Saturday 10 January 2015
sturm und drang oder elective affinities
Although the land of Alsace had been in possession of the French Empire, annexed from the Holy Roman Empire, for more than a century in this most recent in a long chain of redrawing borders, there still was a large German student population at the illustrious university and the city’s architecture and high spires of its cathedral—though somewhat mistakenly—struck Goethe as quintessentially German but not in the nationalistic sense (there was no Germany, just a loose confederation of city-states, petty kingdoms and imperial monasteries with varying degrees of allegiance to the Emperor) but rather as a community united in language, in the artistic sense as well as the spoken word. Goethe became particularly keen on this notion, drawing from his own childhood experiences being educated with a very liberal curriculum that included the classics and world literature, and finding more and more frustration and dissatisfaction with his own writing projects—as meaning and passion seemed to retreat from his poems (overtures to one young mistress especially) the more he applied himself.
In Strasbourg, Goethe saw his horizons broaden and the literary world unfurled before him when he was introduced to the plays and sonnets of one bard called William Shakespeare, and found in Shakespeare’s free-wheeling and bold manner the conventions that he sought for own prose. Back at the family home, the prodigal son celebrated his first love fest to the Bard and his muse with a “Shakespeare Day” on 14 October with some of his classmates. Goethe’s family saw no harm in their son’s renewed interest in writing, as his marks had improved and would be allowed to open a small practise in first in Frankfurt then in Wetzlar. His career as a lawyer, however, was destined to be a short one—Goethe often courting contempt by demanding clemency for clients and more enlightened, progressive laws. Perhaps sensing that this was the wrong vocation or perhaps because of his moonlighting, Goethe worked extensively on his first novel, The Sorrows of Young Werther (Die Leiden des jungen Werthers)—a semi-autobiographical account of a failed love affair told in correspondence and climaxing in the anti-hero’s suicide. The novel was an instant sensation and helped to propel, just as Shakespeare had done for English, German into the pantheon of literary and scholarly languages. Though not the stylings of emo or goth, young men were dressing as Werther (Werther-Fieber it was called) and tragically, there were some urged to the same ending after reading the book—and not just in Germany but all over. Fearing the dangerous influence that this potentially subversive work might have if the international celebrity might be allowed to spread unabated, a writer and publisher called Christoph Friedrich Nikolai from Frankfurt an der Oder, in central Prussia, went so far as to give the story a Hollywood ending, under the title “The Joys of Young Werther.”
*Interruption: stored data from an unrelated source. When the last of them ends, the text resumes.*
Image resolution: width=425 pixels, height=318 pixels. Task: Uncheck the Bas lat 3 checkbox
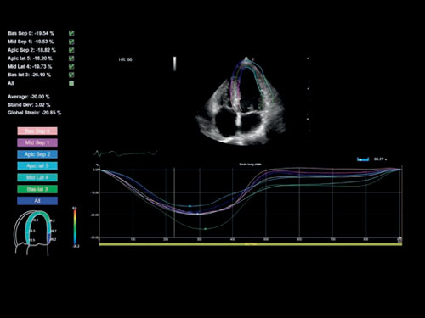(x=71, y=75)
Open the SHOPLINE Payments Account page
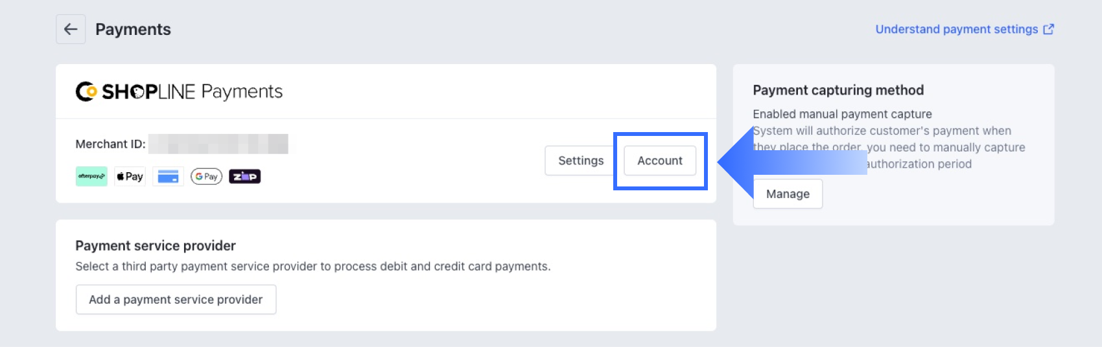This screenshot has height=347, width=1102. (660, 161)
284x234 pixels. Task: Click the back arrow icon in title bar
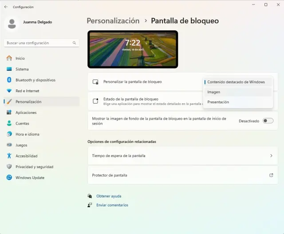[x=6, y=7]

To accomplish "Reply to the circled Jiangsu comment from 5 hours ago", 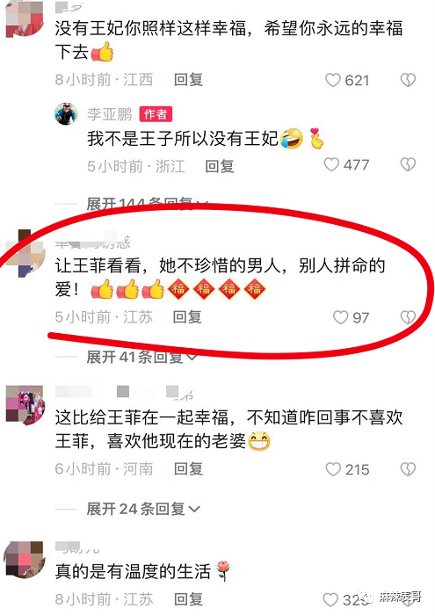I will (187, 316).
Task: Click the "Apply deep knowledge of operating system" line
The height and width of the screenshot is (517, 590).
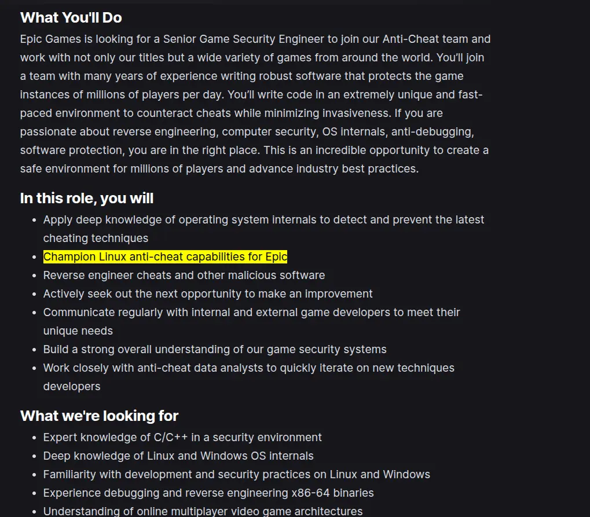Action: tap(263, 219)
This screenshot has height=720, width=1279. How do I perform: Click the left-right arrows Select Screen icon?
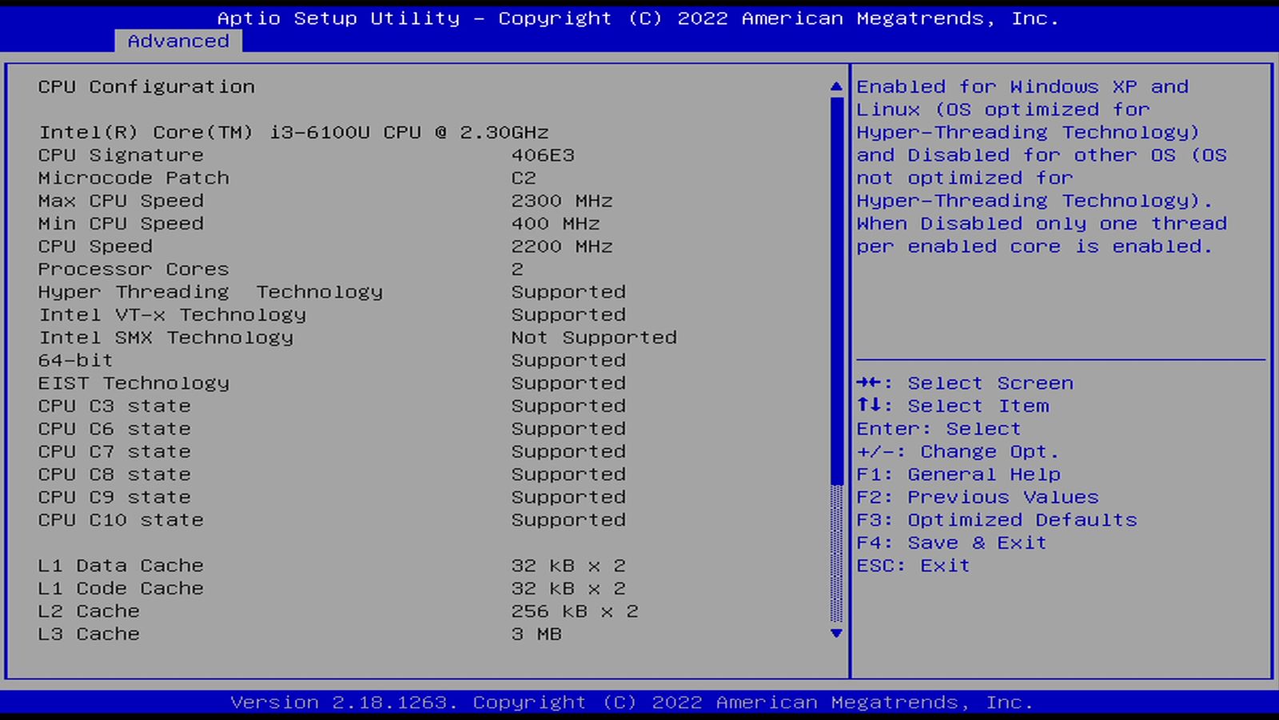click(869, 383)
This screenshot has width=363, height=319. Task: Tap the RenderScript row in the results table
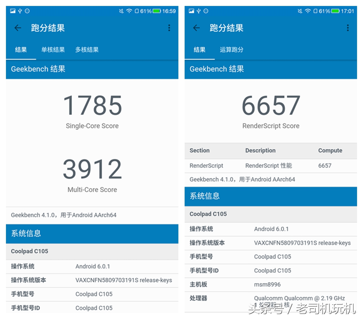click(x=269, y=165)
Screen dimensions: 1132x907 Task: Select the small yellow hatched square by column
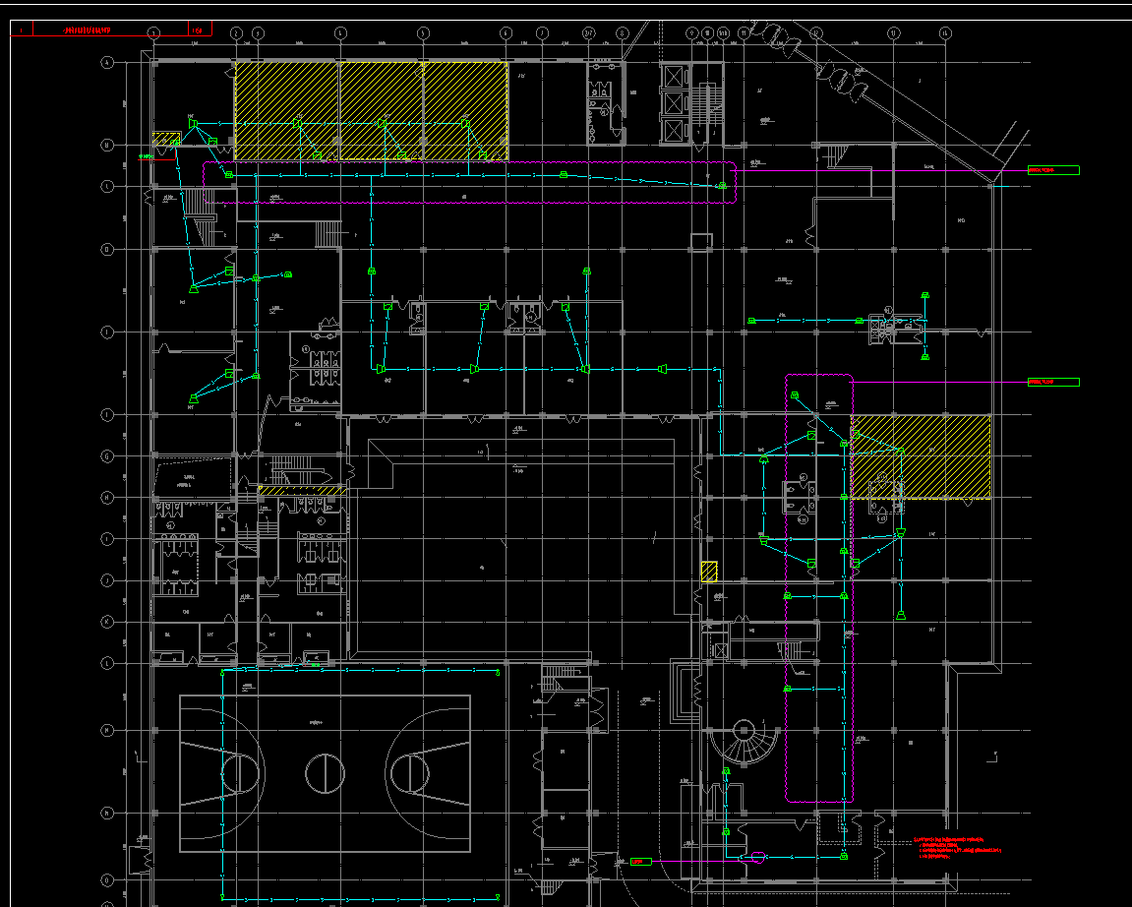click(709, 572)
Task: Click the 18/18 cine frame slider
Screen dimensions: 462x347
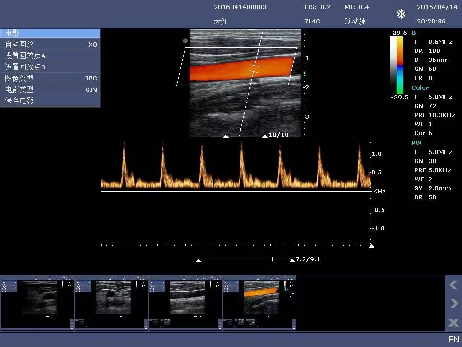Action: pyautogui.click(x=245, y=136)
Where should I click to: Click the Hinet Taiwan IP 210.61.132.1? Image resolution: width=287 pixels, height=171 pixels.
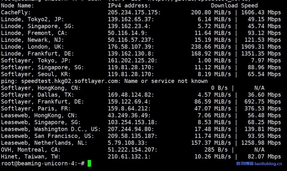[x=129, y=156]
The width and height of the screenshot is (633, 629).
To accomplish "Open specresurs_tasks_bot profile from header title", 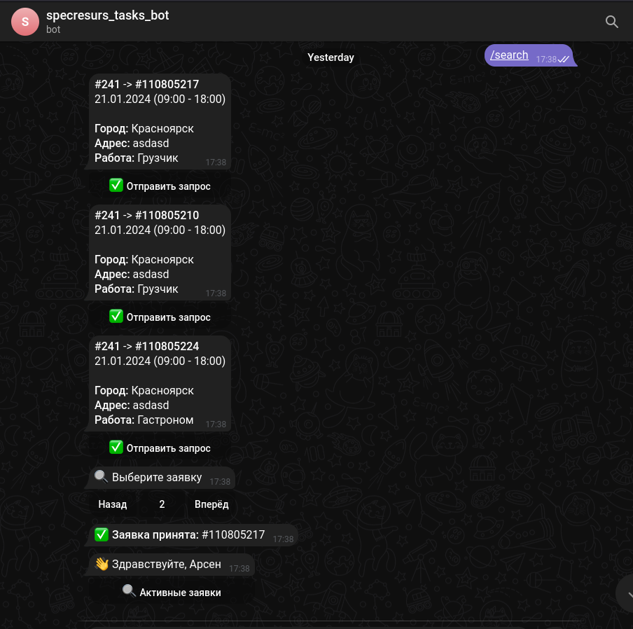I will tap(107, 15).
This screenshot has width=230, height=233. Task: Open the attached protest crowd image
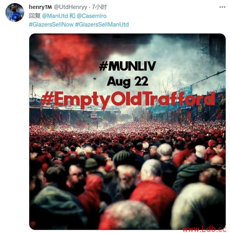tap(127, 132)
Napoleon was a committed fan as were many others. The political discontinuity that charaterised the Holy Roman Empire was a grave subject of consternation to outsiders, who lived under more centralised governments, but as the city-states of an equally fractious Italy during the Renaissance encouraged the arts through patronage—every little lord wanting to retain pet talent, the same sort of arrangement could be fostered in Germany, and Goethe’s book caught the attention of one young heir-apparent to the small but grand duchy of Saxe-Weimar-Eisenach. This enlightened ruler ennobled Goethe—putting the von in his name—and kept him on in Weimar for the rest of his life.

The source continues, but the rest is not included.